The killing of animals


Jedi Master
This caught my attention and made me think. Why are animals killed just because they are invasive? Is it really a bad thing? Humans are invasive too, right?

Feral turtles must be captured and killed in Sweden

Water turtles have started to appear in watercourses around Sweden. The species is counted as invasive and, according to EU regulations, the turtle must be eradicated, the Swedish Hunters Union announces.

- Either they have escaped or been released by their owners when they have become tired of them, says P-A Åhlén, project manager Mårdhundsprojekt.

In June, the Swedish Hunters Union begins the handling of the water turtle that the EU has listed as an invasive species that must be eradicated. Yet they do not know how many turtles are in the watercourses in Sweden, but according to P-A Åhlén, project manager for the Mårdhund project, there seems to be quite a few.

The project is named after the first invasive species that the Swedish Hunters Association was commissioned to eradicate.
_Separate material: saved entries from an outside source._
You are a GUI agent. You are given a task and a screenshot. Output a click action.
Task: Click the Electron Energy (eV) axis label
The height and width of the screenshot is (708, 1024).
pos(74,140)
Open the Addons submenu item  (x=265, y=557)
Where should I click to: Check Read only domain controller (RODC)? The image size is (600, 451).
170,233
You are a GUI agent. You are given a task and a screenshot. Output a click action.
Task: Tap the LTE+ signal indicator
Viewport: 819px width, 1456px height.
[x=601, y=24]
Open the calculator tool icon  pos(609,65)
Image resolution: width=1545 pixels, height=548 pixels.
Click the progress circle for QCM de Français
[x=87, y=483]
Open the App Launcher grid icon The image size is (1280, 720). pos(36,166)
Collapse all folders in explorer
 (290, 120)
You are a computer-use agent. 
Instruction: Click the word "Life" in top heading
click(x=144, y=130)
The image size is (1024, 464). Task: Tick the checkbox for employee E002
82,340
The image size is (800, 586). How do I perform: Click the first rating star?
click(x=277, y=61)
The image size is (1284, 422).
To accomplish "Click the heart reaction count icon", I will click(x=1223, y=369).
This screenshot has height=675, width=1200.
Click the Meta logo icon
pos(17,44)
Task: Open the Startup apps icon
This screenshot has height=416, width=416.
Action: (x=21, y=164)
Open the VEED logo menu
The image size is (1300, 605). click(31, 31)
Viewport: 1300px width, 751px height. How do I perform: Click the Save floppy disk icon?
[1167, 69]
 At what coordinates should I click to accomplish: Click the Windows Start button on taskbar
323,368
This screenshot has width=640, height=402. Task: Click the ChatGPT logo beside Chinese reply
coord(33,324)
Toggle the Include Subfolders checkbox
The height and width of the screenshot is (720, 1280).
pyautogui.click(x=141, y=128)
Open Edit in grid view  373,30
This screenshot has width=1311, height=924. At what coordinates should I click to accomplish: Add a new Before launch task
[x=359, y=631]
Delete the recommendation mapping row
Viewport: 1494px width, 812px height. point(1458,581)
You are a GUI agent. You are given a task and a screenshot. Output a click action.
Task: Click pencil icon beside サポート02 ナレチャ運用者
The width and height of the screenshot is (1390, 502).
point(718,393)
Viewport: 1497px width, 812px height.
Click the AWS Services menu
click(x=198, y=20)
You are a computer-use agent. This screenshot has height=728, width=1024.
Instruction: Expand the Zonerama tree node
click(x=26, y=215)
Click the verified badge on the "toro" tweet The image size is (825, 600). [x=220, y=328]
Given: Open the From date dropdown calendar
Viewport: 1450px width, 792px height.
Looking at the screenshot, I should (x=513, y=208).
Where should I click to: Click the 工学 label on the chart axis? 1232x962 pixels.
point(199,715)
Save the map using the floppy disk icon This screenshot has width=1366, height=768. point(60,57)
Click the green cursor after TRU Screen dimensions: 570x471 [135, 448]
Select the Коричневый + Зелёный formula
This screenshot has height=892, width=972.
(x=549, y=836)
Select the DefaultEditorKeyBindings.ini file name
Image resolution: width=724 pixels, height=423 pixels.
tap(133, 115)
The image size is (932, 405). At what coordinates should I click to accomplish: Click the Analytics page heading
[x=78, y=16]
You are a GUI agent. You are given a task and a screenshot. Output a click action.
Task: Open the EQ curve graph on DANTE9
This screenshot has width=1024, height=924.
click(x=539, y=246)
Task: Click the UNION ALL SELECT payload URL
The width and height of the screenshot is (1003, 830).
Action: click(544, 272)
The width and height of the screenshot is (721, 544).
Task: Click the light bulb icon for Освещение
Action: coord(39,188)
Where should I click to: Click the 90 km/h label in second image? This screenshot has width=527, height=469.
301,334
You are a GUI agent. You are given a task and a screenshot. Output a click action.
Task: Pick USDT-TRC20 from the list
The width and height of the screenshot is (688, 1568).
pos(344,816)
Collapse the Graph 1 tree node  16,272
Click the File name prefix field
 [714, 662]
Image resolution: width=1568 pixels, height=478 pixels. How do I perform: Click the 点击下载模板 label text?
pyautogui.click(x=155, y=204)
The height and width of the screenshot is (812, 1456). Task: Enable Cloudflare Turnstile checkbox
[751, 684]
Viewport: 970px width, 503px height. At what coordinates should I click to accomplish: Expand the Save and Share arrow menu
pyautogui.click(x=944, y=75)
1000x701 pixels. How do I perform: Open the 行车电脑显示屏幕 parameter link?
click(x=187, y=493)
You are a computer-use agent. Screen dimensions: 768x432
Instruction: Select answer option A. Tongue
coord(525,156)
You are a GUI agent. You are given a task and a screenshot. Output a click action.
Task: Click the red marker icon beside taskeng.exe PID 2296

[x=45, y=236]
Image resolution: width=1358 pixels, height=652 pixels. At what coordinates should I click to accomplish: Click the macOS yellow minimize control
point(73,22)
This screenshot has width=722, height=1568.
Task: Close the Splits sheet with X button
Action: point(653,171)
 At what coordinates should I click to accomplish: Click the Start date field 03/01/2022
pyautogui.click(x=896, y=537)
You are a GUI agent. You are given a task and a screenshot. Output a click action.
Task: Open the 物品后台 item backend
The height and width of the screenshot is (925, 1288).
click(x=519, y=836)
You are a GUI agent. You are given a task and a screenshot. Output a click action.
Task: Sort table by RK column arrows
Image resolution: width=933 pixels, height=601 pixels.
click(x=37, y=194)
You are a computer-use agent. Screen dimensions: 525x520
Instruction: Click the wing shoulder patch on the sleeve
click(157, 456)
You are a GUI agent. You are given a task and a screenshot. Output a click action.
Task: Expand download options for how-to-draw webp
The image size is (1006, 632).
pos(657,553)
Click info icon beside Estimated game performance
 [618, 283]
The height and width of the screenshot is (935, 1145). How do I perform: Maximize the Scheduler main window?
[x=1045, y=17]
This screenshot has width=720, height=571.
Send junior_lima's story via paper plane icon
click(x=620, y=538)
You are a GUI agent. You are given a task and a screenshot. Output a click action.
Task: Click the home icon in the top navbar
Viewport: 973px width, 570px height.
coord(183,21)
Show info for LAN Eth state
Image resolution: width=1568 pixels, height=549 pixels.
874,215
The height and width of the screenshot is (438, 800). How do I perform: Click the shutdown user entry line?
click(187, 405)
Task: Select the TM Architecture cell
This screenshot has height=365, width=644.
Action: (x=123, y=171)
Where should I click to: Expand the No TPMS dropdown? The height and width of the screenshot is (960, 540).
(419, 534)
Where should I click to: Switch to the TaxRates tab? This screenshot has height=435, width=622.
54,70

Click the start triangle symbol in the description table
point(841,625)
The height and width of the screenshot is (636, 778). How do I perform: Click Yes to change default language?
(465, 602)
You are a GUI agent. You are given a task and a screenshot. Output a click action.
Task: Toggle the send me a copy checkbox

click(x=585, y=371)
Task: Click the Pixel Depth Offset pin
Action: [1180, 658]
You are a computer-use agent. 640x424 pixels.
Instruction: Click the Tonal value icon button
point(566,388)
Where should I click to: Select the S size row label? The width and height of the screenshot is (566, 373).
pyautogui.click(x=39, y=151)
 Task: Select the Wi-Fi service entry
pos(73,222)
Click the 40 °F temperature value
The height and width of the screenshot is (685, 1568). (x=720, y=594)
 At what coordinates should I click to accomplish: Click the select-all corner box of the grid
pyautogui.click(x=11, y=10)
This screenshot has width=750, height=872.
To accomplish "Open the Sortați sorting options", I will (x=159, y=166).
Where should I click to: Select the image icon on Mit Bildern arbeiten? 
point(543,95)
- If the turtles become too many, they can have a devastating effect on biodiversity in the watercourses that they are in because they are omnivorous and can do damage in several ways, says P-A Åhlén.


Can live in lakes for 20-30 years
But so far there are no indications of this because it is too cold in Sweden to allow the eggs of the turtles to hatch during the summer.

- But if we go into an ever warmer climate then they will be able to reproduce themselves and then it can take a lot of speed. They can live for 20-30 years in lakes.

Escaped or released by their owners
The ferocious turtles have mainly been found in Southern and Central Sweden. P-A Åhlén believes that the turtles have either escaped or been released by their owners. Today, the species is forbidden to transfer or sell in Europe but is not prohibited from holding.

- They are big as a five crown when you buy them and very beautiful. But after five to six years, they are as big as a plate and shit more than they eat. It smells like sewage in the house if you do not have a good filter in its aquarium. Then you might not want to have the turtle and rather release it than kill it.

Next week, a group from the Mårdhund project goes to a nature reserve in Spain to learn which eradication methods are best. In Spain, 23 000 turtles have been removed, says P-A Åhlén.

"Most humane to shoot them"
He says that the most humane is to shoot them because alternate(*) reptiles that are killed by killing agents often go through a long and painful process.

- Probably we'll catch them alive, but we don't know how to capture them best yet. Once we have them in hand, they will be killed.

The Swedish Hunting Association is in great need of the public's tips and reports.

- Take a picture and send to us if you see a turtle. We cannot travel around and look in all the waters, we burn the taxpayers' money in no time, says P-A Åhlén.

* Not sure if 'alternate reptiles' is the correct translation. The word in the swedish article is 'växelvarma' which I think is either translated to ectothermic, poikilotherm, Endotherm or cold blooded, I dont know which.

Link to article: Förvildade sköldpaddor ska utrotas i Sverige: ”Mest humant att skjuta dem”
This is a hard one to get our head around. Better question to ask is what led to the increase in the first place? Reading between the lines, it seems that they were adopted as pets and then let out in the bushes by humans. So, the increase and even the introduction of the turtles in the area is not natural and they are not going to simply disappear naturally. Its a problem created by humans and now they are having to deal with it.
Take these examples - Someone introduced camels into Australia a while ago for transporting goods. This was before the industrial revolution and railways. Camels did not originate naturally or migrate to Australia on their own. So, now you have thousands of them running around and destroying vegetation turning the outback into an even more barren wasteland. Kangaroos are doing the same too since there isn't a natural predator out there to hunt them.
A while ago, they were euthanising feral cats in New Zealand since their numbers have grown massively. There are cats in NZ who just hang around homes hoping for someone to feed them. People move houses in NZ and let their cat out within minutes and poor buggers get lost and would live at neighbouring property for years. You are supposed to keep the cats indoor for at least one month to get them used to the new house. People don't care since there are so many of them - until they become a problem.

So, I would personally not choose the euthanise option if it was up to me. Catch them and de-sex them until the problem can be mitigated or population numbers stabilised.